Mediazona news site on Tuesday published three videos obtained by an NGO, Gulaugu.net, of prisoners being beaten and tortured by guards in several prisons across the country, including in the city of Saratov. The website of Guggu.net was blocked by state media watchdog Roskomnadzor earlier this year following a request from Russian security agencies.
“Russian authorities have mobilized a variety of tools to intimidate, marginalize and punish human rights defenders,” said Hugh Williamson, Human Rights Watch’s director of Europe and Central Asia.
HRW has also raised concerns about crackdowns on two Russian rights groups, both of whom have won cases against Russia in the European Court of Human Rights, and Valentina Chupik, an Uzbek migrant rights campaigner, who was reunited in Russia last month. Was barred from entering where she has been living since 2005.
Border officials handed over a notice to Chupik, saying he would be banned from entering the country for 30 years.
“Whether or not the moves against these three are coordinated, they are certainly in line with the authorities’ broader efforts to suppress effective critics, particularly in groups working to correct human rights abuses,” says Williamson.
A group of 45 Westerners on Tuesday demanded that Russia respond immediately over the poisoning of Kremlin critic Navalny. Westerners say Navalny was poisoned by a Soviet-era nerve agent in Russia in August last year. He was treated in Germany before returning to Russia, where he is now in prison.
Moscow has 10 days to respond to questions posed by the European Union, the United States, Canada and Australia under the rules of the Organization for the Prohibition of Chemical Weapons (OPCW). “It is imperative that Russia elaborate on the steps it has taken to investigate and shed light on the use of chemical weapons in its territory,” the 45-nation statement said.
Moscow has denied any involvement in the poisoning of Navalny. Navalny was imprisoned upon his return to Russia on charges of fraud, which his supporters say had been duped. He is being kept at Penal Colony No. 2 in Pokrov, Vladimir region of Russia.

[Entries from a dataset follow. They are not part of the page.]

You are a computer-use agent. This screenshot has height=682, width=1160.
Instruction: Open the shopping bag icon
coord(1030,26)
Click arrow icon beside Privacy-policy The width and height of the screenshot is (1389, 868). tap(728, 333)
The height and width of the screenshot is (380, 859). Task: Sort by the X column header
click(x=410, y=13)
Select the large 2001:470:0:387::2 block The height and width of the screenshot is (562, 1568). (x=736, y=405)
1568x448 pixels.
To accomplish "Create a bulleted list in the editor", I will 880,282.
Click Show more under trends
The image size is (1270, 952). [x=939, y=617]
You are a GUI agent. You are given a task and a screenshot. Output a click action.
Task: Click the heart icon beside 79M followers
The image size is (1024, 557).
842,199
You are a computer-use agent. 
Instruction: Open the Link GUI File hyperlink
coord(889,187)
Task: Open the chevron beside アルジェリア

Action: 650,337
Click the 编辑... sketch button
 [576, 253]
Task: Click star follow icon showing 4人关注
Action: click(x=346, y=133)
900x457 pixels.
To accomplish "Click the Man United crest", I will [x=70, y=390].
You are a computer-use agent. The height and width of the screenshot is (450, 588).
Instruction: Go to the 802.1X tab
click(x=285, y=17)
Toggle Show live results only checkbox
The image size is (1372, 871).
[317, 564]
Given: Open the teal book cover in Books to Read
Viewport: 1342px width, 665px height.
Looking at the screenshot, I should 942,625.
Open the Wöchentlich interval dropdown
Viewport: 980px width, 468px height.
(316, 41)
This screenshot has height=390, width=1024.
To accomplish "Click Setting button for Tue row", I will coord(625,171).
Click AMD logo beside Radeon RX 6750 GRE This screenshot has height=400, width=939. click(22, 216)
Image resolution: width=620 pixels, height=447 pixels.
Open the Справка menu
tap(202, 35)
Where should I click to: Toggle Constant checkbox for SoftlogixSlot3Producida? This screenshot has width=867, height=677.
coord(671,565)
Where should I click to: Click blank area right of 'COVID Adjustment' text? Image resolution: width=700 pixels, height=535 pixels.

His prison sentence is set to expire in mid-2023, but Russian authorities have launched a new case against Navalny and other directors of his anti-corruption fund and he could face new extremism charges, each of which carry a possible sentence of 10 years.
“The organization I founded specializes in fighting against corruption. And this, apparently, is enough to make it extremist in the eyes of the authorities of my country,” Navalny said in a speech delivered for him at the Oslo Freedom Forum in Miami on Wednesday.
Information from Reuters was used in this report.